● **DIRECTIONS**:
[1] Edit the trade-show excerpt from "The American presence" through "in global manufacturing.", replacing "Hannover" with "Hanover" wherever it occurs.
[2] Answer these questions from the trade-show excerpt:
(a) By how much does Spitzer say labor costs are rising in some areas?
(b) How many years behind in infrastructure and automation does Spitzer say India still is?
(c) What share of show attendees came from outside Germany, according to Hannover officials?

---------- EXCERPT

He also tried to reassure those who would invest in China over the thorny issue of intellectual property. “China will remain unchanged in its commitment to the basic state policy of opening up,” he said. “We will continue to improve our laws, regulations, and policies; expand market access; strengthen (intellectual property) protection; ensure there is a level playing field for all companies legally registered in China.”
Part of “opening up” means China also is adapting to global practices and standards. That’s a trend that Frank Spitzer, export sales manager for IFM Electronics, says will be a benefit for all parties.
“As manufacturers come into China, they bring with them international standards,” said Spitzer. “And as Chinese companies hope to match the quality of automation for export, it means they must make sensors to fulfill European or American machine guidelines.”
Companies such as IFM have brought automation solutions to China for more than two decades. While IFM’s primary goal is to improve productivity, a secondary benefit of automation for China is to address a problem common to Western manufacturers as well: a skilled labor shortage. “There’s a shortage of certain people, and labor costs are rising 15%-17% in some areas,” Spitzer said.
Spitzer believes India can be the next area of explosive growth in the region—the “next China,” in his words—once it overcomes its infrastructure challenges. “In terms of infrastructure and automation, they’re still 10-12 years behind, but their best is yet to come,” he said. “It is a very fast-developing market. We see the progress they are doing. The quality of their automation is changing, and their safety technology also is changing.”
The American presence
Even with the large praise heaped upon U.S. manufacturing at Hannover Messe, U.S. manufacturers continue to be underrepresented. Hannover officials noted that more than one-quarter of show attendees came from outside Germany, and that U.S. attendance was up from 2011. Delegations from states and cities around the U.S. were in a pavilion at Hannover this year, but they were a smaller group than that in 2011.
Nonetheless, Hannover officials and representatives of the U.S. government sought to continue to emphasize Hannover as a crucial destination to grow and develop American participation in global manufacturing.

--------------------
---------- RECORDS PROVIDED

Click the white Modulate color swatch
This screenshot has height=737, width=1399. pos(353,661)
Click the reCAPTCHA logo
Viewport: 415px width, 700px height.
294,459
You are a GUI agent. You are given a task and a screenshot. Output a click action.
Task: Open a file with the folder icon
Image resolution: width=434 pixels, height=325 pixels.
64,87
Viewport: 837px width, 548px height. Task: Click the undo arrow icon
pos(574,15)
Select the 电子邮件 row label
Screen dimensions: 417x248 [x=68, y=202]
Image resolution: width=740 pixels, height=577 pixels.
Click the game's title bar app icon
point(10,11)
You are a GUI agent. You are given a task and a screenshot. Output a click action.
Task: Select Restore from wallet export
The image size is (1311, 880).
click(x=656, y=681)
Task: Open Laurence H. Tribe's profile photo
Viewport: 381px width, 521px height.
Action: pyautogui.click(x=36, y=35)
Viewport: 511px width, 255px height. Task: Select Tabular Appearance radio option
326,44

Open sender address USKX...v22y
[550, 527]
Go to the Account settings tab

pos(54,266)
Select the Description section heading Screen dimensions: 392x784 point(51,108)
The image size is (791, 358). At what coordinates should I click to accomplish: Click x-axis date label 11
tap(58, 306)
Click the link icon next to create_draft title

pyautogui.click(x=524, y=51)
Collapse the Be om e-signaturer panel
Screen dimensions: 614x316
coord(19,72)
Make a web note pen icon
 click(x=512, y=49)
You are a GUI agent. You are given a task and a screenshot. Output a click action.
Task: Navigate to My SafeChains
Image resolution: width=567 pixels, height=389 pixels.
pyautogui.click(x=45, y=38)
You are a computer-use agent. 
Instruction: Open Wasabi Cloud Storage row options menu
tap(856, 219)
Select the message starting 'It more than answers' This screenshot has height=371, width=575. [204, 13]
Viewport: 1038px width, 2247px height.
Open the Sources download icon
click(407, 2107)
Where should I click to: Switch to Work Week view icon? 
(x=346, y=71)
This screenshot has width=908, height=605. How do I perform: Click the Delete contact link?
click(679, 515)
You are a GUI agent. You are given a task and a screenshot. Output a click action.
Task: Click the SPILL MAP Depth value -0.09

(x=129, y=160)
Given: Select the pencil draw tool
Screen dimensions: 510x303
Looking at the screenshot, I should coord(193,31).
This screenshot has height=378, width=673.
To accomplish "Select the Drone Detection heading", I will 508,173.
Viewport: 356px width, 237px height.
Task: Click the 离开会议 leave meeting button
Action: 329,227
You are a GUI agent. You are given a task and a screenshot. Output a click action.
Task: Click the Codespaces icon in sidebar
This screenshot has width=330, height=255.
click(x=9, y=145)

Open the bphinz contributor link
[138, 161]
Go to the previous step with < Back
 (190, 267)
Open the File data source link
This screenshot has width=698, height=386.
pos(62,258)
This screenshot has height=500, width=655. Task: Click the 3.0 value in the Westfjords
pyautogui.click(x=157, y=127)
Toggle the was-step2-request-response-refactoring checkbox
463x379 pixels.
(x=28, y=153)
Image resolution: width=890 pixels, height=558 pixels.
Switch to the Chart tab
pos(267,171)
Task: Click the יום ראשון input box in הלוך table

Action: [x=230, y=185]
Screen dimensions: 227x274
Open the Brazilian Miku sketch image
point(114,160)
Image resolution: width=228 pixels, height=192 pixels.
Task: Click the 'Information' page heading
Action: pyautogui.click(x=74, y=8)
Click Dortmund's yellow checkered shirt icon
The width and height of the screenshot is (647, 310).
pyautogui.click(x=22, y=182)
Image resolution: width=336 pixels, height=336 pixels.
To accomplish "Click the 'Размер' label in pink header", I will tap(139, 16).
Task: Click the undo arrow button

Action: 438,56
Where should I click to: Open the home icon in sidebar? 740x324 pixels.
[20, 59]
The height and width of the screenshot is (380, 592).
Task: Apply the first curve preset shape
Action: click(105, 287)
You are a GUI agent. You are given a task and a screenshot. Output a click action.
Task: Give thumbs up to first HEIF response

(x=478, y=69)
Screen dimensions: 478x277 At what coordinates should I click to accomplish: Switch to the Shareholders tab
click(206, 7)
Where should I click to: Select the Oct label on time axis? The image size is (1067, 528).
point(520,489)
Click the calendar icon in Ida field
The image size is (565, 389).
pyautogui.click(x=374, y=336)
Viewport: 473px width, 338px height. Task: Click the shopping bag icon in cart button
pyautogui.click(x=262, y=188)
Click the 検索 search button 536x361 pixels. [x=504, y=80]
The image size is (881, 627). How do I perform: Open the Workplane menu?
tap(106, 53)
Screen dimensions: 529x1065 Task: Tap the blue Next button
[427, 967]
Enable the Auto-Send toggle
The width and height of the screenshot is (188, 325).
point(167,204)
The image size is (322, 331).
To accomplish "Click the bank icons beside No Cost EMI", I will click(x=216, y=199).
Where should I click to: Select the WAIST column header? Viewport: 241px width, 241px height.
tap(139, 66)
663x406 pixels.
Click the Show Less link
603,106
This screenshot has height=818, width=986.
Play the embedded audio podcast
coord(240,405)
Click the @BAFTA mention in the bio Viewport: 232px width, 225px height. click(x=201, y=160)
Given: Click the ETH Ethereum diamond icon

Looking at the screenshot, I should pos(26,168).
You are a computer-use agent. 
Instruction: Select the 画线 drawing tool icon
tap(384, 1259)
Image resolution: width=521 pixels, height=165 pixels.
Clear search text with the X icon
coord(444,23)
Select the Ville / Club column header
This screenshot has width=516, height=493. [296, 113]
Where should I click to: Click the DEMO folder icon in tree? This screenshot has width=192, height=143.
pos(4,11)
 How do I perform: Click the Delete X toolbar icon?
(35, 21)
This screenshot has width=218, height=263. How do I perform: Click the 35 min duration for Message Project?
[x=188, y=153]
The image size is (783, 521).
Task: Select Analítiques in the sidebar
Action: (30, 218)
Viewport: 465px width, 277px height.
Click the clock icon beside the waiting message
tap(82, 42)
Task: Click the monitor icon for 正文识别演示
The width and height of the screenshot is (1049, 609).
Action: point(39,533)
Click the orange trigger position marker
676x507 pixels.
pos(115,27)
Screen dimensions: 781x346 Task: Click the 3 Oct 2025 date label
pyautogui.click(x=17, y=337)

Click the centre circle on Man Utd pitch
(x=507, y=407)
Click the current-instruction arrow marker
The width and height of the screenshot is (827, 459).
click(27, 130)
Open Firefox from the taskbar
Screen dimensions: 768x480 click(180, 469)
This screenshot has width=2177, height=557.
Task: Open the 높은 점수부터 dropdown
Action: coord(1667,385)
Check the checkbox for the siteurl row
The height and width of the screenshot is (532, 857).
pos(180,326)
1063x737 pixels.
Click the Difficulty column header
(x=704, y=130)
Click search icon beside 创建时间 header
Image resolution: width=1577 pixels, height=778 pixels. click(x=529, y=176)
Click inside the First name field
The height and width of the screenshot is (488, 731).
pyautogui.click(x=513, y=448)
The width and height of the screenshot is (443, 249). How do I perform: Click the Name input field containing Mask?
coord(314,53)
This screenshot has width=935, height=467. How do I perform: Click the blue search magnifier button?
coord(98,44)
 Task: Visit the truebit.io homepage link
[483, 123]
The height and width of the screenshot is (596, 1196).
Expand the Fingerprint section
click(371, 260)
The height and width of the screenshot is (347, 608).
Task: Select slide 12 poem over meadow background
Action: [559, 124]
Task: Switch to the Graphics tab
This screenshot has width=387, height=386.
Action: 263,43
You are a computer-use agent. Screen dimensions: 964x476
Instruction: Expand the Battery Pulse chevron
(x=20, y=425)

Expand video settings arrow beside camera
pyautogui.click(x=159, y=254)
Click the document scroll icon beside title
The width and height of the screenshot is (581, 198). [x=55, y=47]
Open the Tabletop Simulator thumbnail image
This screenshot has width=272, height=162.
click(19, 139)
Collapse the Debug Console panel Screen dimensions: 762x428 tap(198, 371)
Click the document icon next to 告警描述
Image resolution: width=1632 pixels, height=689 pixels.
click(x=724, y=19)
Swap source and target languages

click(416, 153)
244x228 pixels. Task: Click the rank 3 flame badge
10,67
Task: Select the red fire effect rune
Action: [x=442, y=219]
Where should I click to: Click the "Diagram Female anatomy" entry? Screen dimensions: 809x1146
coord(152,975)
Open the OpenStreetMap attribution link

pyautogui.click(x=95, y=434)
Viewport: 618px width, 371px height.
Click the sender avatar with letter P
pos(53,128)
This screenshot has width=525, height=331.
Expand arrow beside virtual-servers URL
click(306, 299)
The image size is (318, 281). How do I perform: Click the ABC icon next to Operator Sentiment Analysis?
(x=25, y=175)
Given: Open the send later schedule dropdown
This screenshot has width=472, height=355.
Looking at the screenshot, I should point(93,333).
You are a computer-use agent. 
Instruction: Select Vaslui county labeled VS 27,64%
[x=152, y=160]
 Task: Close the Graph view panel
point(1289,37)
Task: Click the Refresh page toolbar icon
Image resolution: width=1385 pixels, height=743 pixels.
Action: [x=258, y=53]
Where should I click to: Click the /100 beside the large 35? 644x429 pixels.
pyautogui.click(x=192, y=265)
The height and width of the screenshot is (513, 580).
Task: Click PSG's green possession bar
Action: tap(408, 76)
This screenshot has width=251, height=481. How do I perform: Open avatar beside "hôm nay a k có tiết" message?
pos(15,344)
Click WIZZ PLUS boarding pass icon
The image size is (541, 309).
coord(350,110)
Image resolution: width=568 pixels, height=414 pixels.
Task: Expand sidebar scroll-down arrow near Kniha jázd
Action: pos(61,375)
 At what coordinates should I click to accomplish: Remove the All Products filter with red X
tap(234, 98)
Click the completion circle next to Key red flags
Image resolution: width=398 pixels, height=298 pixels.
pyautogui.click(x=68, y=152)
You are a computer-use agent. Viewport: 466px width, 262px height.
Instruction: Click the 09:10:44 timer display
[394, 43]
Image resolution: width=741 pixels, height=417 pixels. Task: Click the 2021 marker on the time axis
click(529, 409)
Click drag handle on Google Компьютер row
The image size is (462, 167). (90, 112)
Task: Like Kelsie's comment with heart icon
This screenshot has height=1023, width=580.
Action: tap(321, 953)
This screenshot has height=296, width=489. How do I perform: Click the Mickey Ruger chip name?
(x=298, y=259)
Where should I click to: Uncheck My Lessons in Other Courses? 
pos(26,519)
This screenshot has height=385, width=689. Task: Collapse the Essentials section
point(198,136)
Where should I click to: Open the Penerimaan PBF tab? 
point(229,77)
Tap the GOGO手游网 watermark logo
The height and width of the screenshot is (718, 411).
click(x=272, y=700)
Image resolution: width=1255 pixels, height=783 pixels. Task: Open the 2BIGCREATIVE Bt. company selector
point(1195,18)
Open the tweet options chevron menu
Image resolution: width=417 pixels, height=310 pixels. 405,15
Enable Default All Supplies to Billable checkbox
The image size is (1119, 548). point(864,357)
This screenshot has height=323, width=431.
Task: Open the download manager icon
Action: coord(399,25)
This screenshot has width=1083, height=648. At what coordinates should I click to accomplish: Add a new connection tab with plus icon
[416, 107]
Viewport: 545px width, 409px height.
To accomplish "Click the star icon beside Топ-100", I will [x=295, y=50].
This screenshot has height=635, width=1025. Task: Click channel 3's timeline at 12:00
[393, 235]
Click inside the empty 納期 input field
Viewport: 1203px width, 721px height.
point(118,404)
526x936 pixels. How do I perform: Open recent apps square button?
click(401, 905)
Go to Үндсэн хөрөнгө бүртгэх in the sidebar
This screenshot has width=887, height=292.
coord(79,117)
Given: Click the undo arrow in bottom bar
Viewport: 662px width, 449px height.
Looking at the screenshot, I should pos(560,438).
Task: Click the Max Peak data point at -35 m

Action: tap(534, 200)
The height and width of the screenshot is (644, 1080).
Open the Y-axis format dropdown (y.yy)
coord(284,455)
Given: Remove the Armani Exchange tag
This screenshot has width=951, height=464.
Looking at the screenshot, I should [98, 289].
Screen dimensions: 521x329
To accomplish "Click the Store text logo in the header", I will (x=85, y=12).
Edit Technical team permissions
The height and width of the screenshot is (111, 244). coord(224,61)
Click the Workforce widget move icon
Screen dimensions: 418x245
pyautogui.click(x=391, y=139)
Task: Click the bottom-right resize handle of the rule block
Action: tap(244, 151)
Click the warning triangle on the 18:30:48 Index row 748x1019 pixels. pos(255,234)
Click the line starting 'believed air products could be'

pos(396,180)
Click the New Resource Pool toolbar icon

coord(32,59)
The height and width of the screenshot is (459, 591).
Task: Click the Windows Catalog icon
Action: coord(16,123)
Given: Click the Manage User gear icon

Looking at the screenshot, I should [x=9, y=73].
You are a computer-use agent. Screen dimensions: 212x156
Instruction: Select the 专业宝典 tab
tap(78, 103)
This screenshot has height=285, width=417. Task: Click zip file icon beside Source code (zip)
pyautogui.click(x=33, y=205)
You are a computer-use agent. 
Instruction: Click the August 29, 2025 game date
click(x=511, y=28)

--------------------

● **RESULTS**:
[1]
The American presence
Even with the large praise heaped upon U.S. manufacturing at Hanover Messe, U.S. manufacturers continue to be underrepresented. Hanover officials noted that more than one-quarter of show attendees came from outside Germany, and that U.S. attendance was up from 2011. Delegations from states and cities around the U.S. were in a pavilion at Hanover this year, but they were a smaller group than that in 2011.
Nonetheless, Hanover officials and representatives of the U.S. government sought to continue to emphasize Hanover as a crucial destination to grow and develop American participation in global manufacturing.

[2]
(a) 15%-17%
(b) 10-12 years
(c) More than one-quarter